The onset of deflation in Europe will have disastrous consequences for the continent’s working population, already suffering severely from years of austerity policies dictated by the IMF and European financial elite. In response to falling prices, consumer demand sinks, employers reduce wages, production levels are cut, unemployment grows, and the savings of ordinary workers are devalued.
A separate report issued this week revealed that mass unemployment continues to persist throughout the continent. According to the official figures, unemployment rose in Italy to 13.4 percent, in Portugal to 13.9 and France 10.3 percent. In Spain and Greece around a quarter of the workforce remain unemployed with youth unemployment highest in Spain (53.5 percent), and Greece, (over 50 percent). In fact the official Eurostat figures wildly underestimate the true extent of unemployment in Europe.
The main exception to growing unemployment was Germany, whose major exporting industries have been able to profit from the decline of the euro in recent months, adding several tens of thousands of jobs in December.
The banks and financial markets have largely reacted to the news of deflation in Europe with euphoria. They anticipate that the onset of deflation will tip the hand of European Central Bank head Mario Draghi to introduce his widely anticipated program of quantitative easing at an even earlier date. Following in the footsteps of the massive QE programs introduced by the central banks of the US, UK, and Japan Draghi has announced plans to increase the deposits of the ECB by one trillion euros in order to buy up government bonds.
All of Europe’s main markets surged on the news. Thursday’s issue of the German business newspaper Handelsblatt ran the headline, “DAX recovers. Investors banking on the ECB.”
The ECB has the next meeting of its governing board on January 22 and the markets are intent on ensuring that Draghi commence his QE program on that day.
In anticipation of making substantial profits via the QE program, investors have been purchasing large quantities of government bonds, whose interest rates have plummeted to record lows.
German five-year bond yields dropped below zero for the first time ever, meaning that in effect investors are paying the German government to deposit their money for the rest of this decade.

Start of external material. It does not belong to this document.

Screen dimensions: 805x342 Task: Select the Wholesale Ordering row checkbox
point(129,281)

As one commentator writes in the British Daily Telegraph: “Nothing like this has been seen in European history since the 14th century…”
The major political consequence of the ECB’s bond buying program will be the intensification of national conflicts inside Europe. Italy and France have joined the chorus of southern European countries, including Spain, Portugal, and Greece, who are in favor of the ECB bond-buying program combined with a more selective implementation of austerity policy.

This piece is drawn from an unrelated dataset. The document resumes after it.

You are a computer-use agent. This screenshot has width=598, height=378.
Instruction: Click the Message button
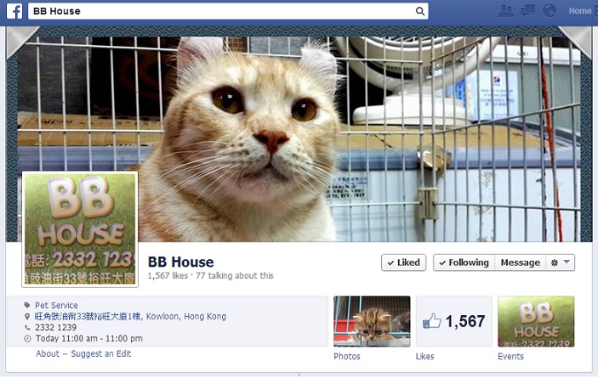coord(521,262)
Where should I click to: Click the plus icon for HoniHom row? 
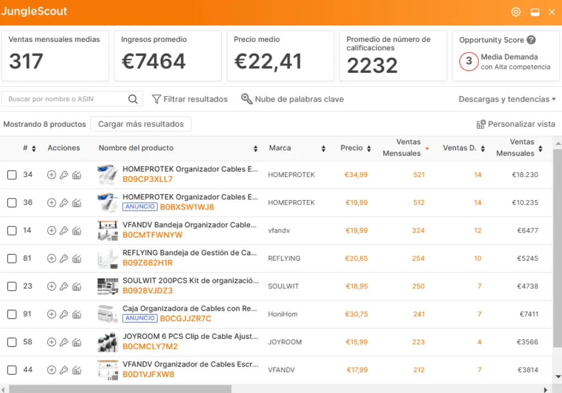(51, 314)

For their part the German finance minister Wolfgang Schäuble and Jens Weidmann, the President of the Bundesbank and Germany’s representative on the board of the ECB, have made clear that they are adamantly opposed to any program of quantitative easing.

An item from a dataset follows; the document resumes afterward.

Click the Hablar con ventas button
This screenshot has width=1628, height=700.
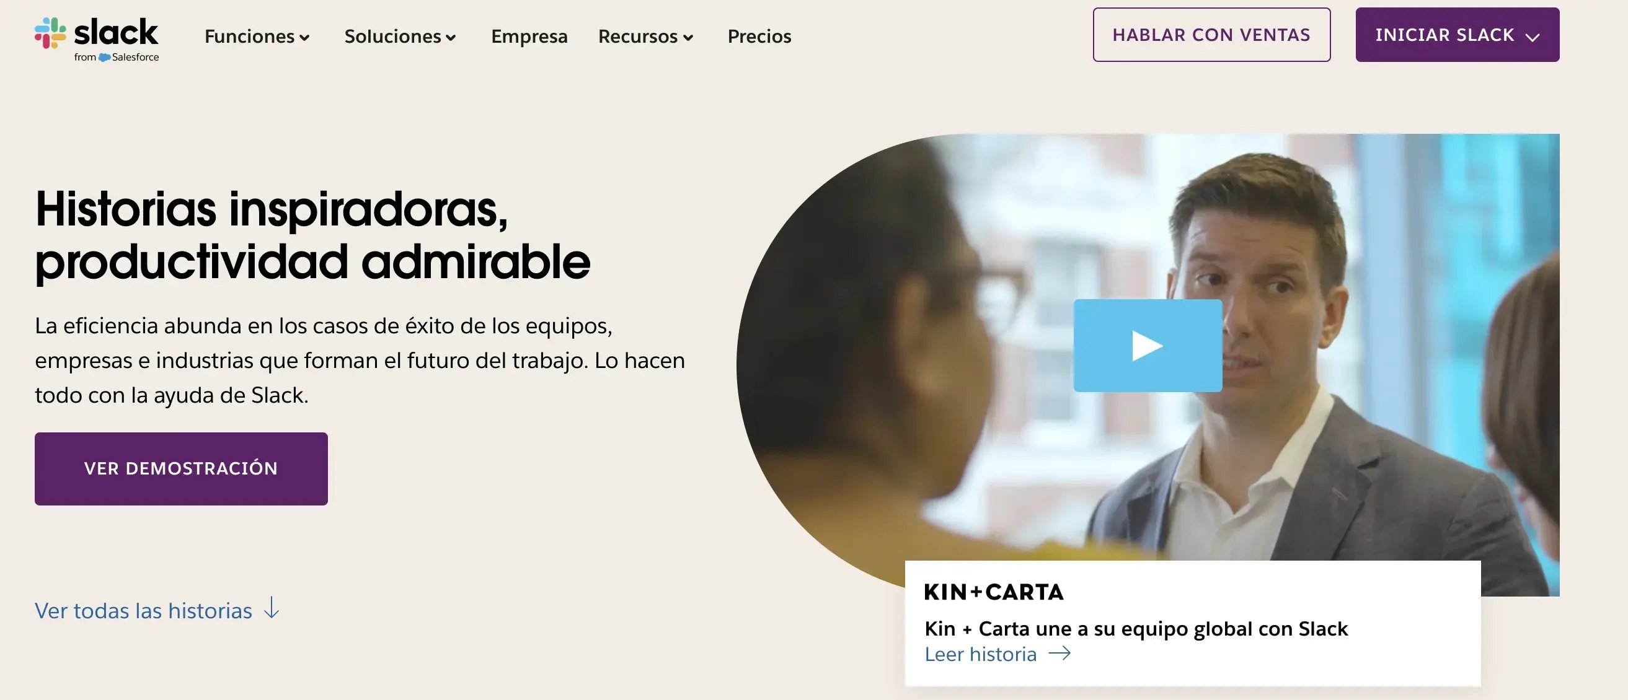1212,35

They fear that a program of mass purchases of government bonds would lessen the pressure on other countries throughout Europe to implement drastic austerity measures and labour market reforms. In a recent interview with Handelsblatt, Draghi went on record that there was substantial German opposition inside the ECB to a bond-buying program.
Opponents of the ECB program and EU skeptics inside German political and financial circles have also made clear that they will challenge the legality of any move by the ECB to implement fiscal policy on a pan-European scale. They argue that any such policy is incompatible with the remit of the ECB.
The latest downturn in the European economy will intensify class tensions throughout the continent under conditions where the traditional political elites are increasingly discredited. Bourgeois commentators have already warned of political upheaval in 2015—a year in which national elections are due in no less than eight European countries. The first of these elections is due in just over two weeks’ time in Greece, the country which has been at the eye of the European storm for the past five years.